With set -o extendedglob, you can use ?(#c4,) instead of ????* to match on files with at least 4 characters in their name.

0
if find . -name '????*' -mtime -1 | LC_ALL=C grep -q '^'; then
  echo There are files last modified within the last 24 hours
fi

May be slightly more efficient if there's a large number of matching files, as grep -q will exit as soon as it reads one line of input, after which find will be killed the next time it writes something to the pipe.

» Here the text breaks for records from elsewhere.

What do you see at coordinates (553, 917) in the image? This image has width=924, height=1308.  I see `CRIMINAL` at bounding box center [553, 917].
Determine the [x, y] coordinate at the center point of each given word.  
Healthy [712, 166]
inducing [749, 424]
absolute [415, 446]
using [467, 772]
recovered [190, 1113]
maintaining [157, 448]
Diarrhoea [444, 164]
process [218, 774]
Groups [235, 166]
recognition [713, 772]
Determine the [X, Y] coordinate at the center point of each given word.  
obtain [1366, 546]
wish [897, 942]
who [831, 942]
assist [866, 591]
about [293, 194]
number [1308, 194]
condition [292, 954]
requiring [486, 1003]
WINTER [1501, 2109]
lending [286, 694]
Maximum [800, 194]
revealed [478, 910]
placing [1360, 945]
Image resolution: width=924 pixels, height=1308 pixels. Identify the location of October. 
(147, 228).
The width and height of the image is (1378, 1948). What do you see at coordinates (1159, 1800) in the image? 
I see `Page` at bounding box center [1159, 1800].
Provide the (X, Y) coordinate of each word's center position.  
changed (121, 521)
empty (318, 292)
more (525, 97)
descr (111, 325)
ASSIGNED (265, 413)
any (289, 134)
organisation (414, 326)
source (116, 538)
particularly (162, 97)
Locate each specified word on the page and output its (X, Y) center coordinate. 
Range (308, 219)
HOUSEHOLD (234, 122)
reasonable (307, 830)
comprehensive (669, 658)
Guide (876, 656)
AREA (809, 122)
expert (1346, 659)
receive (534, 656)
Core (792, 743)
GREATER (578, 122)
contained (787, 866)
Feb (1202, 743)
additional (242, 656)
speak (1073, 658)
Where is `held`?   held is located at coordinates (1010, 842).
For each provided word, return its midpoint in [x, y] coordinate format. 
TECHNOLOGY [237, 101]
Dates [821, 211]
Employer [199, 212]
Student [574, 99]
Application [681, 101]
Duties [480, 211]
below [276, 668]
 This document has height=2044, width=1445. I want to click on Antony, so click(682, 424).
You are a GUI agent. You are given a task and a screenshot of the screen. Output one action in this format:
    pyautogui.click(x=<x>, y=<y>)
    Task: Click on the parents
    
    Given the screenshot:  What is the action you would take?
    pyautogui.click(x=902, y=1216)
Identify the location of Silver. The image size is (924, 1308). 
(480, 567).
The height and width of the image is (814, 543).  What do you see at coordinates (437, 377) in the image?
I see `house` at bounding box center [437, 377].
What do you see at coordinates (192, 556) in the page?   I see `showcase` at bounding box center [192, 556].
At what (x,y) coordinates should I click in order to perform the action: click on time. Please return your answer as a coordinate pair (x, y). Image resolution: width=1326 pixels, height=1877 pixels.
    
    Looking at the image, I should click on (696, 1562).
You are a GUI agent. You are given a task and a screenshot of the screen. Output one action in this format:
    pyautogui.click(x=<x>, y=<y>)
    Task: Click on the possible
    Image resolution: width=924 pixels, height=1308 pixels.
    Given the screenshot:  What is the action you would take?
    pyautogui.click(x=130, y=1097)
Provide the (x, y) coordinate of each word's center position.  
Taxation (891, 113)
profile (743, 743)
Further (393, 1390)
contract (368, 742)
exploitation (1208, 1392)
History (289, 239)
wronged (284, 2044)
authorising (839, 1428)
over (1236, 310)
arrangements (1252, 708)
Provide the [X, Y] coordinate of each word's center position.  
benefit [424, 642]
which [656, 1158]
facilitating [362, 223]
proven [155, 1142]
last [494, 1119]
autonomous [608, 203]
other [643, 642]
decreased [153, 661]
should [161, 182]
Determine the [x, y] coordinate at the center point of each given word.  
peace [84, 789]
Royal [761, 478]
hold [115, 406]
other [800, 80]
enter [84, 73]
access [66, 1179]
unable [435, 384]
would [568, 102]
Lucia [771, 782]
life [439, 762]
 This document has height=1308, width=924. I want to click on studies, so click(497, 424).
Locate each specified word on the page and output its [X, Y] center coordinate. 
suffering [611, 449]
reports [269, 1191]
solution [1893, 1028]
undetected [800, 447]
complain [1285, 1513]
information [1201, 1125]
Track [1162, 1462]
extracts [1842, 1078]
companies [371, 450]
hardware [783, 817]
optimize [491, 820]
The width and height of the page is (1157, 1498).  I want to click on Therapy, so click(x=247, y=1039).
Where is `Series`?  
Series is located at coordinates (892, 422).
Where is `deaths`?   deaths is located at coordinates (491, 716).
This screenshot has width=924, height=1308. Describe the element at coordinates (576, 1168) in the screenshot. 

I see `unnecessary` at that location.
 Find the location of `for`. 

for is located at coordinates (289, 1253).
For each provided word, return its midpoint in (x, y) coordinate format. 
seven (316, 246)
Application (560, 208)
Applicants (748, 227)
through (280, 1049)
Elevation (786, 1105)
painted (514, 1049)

As find will buffer its output as it's going to a pipe, it won't be killed as soon as the first file is found though.

With GNU or FreeBSD find, you can do:

if [ -n "$(find . -name '????*' -mtime -1 -print -quit)" ]...

On NetBSD, the equivalent is with -exit. With GNU find, you can replace -print with -printf . as a tiny optimisation.

You could also do things like:

if [ -n "$(
  find . -name '????*' -mtime -1 -exec sh -c 'echo .; kill -s PIPE "$PPID"' ';'
  )" ]...

Where find invokes sh to output something and kill its parent.